=== Source records ===

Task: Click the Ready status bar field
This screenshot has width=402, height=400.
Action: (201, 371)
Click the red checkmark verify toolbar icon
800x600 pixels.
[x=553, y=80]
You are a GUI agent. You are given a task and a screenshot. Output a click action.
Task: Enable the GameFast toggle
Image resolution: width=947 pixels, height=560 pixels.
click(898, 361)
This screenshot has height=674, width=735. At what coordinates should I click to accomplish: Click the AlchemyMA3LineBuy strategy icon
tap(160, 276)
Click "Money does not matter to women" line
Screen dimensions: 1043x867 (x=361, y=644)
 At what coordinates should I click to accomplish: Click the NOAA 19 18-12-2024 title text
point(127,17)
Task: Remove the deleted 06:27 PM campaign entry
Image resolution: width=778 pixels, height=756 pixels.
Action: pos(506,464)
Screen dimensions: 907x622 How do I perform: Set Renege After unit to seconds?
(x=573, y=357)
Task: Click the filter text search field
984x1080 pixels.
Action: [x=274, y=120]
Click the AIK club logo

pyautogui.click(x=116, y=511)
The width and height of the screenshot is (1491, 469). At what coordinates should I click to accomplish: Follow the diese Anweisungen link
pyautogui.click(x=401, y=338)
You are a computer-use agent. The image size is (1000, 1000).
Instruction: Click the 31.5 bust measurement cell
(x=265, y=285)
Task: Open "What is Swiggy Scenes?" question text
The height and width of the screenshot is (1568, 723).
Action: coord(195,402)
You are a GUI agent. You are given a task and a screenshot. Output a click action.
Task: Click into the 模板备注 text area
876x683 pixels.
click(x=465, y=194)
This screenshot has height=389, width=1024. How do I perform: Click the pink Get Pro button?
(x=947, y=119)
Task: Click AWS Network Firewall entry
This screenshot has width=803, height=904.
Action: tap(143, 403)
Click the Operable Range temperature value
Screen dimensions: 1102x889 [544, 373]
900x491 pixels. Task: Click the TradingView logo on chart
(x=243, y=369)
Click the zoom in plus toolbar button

===

▶ **What you should do**
Looking at the entries above, copy out every line in which "toolbar" occurs.

▶ **Solution below**
Click the red checkmark verify toolbar icon
Click the zoom in plus toolbar button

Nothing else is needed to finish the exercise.